Friday, June 15, 2007

Oily fish

Oily fish are those fish which have oils throughout the fillet and in the belly cavity around the gut, rather than only in the liver like white fish. Oily fish fillets may contain up to 30 percent oil, although this figure varies both within and between species. Oily fish generally swim in mid-waters or near the surface
Oily fish are a good source of Vitamins A and D as well as being rich in Omega 3 fatty acids. For this reason the consumption of oily fish has been identified as more beneficial to humans than white fish. Amongst other benefits, studies suggest that the Omega 3 fatty acids in oily fish may help sufferers of depression, reduce the likelihood of heart disease and improve inflammatory conditions such as arthritis.

Sunday, June 10, 2007


Pollarding is a woodland management method of hopeful lateral branches by cutting off a tree stem or minor branches two metres or so above ground level. The tree is given a year to regrow, after the first cutting, but once begun, pollarding requires annual maintenance by pruning.
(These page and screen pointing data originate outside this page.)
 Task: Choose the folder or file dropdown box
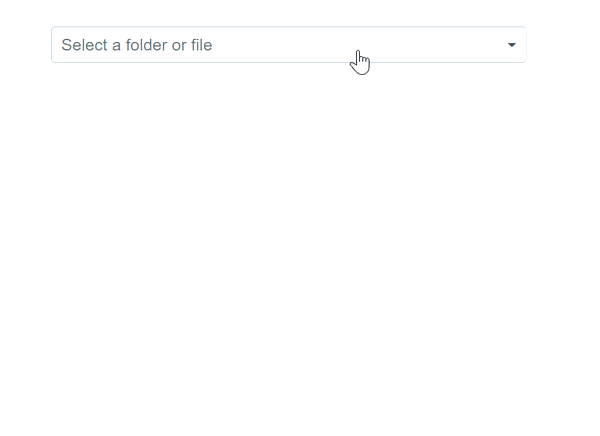(x=289, y=44)
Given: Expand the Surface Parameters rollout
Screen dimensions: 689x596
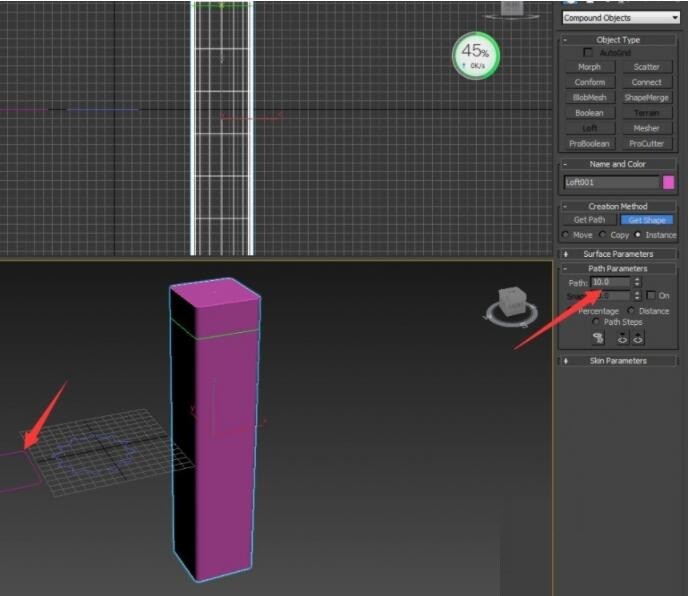Looking at the screenshot, I should [617, 254].
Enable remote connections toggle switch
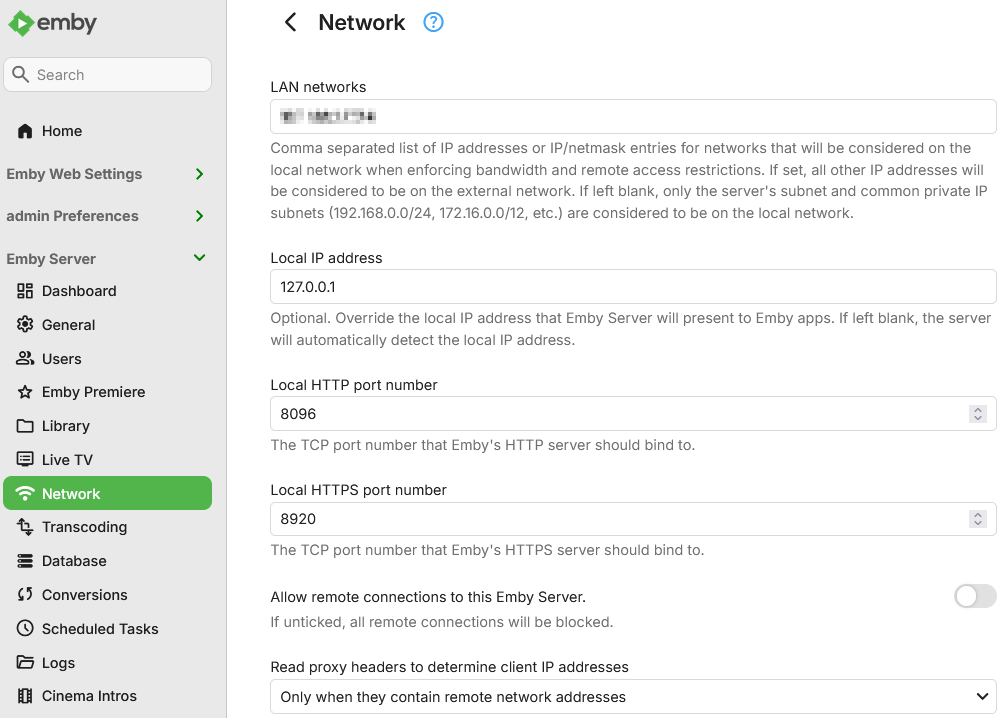This screenshot has width=1001, height=718. click(x=975, y=597)
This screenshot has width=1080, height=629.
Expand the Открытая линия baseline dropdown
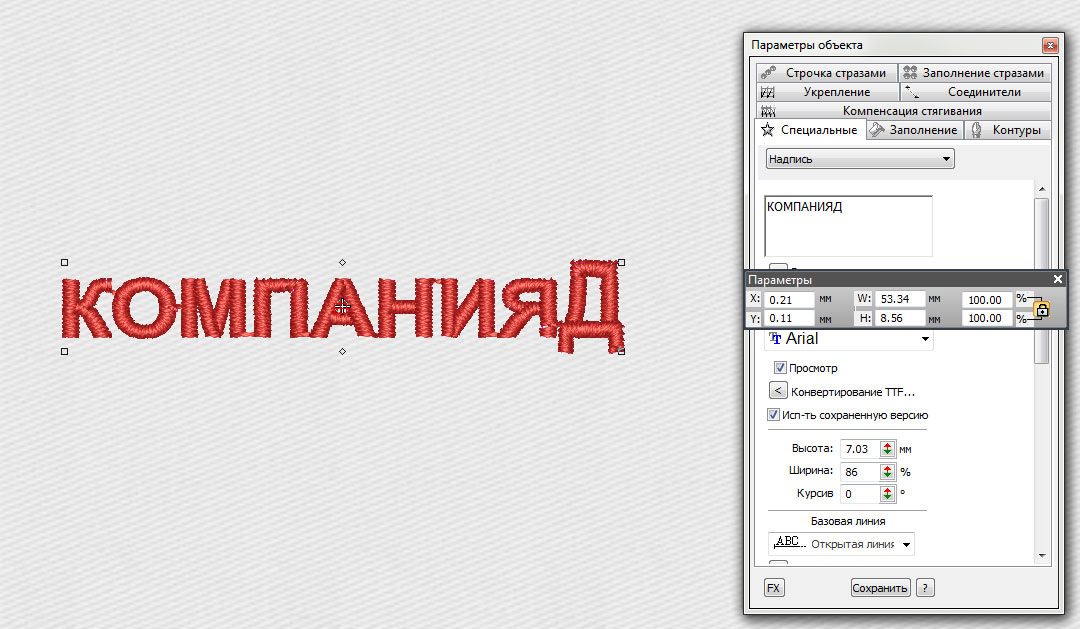(x=841, y=544)
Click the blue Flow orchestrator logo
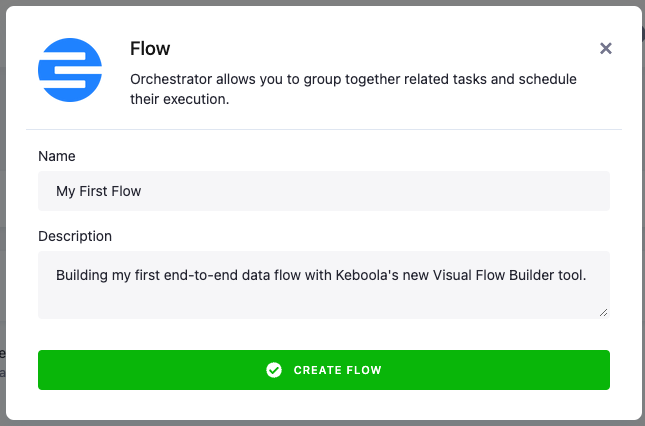Viewport: 645px width, 426px height. tap(70, 71)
This will ultimately result in somewhat expanded (or swollen) nodes topping the tree trunk with multiple new side and top shoots growing from it.
A tree that has been pollarded is known as a pollard. A tree which has not been pollarded is called a maiden or maiden tree; which also refers to the fact that pollarding is usually first undertaken when the tree is quite young. Pollarding older trees typically result in the death of the tree. Pollarding is sometimes abused in attempts to curb the growth of older or taller trees. However, when performed properly it is useful in the practice of arboriculture for tree management.

Wednesday, June 06, 2007


Malai is a South Asian term for clotted cream or Devonshire cream. It is made by heating non-homogenized whole milk to about 80ºC (180ºF) for about one hour and then allowing to cool. A thick yellowish layer of fat and coagulated proteins forms on the surface, which is skimmed off. The process is typically repeated to remove most of the fat. Malai has about 55% butterfat. Buffalo milk is thought to produce better malai because of its high fat content.Malai is used in such recipes as Malai Kofta dumplings and the sweet Malai Kulfi.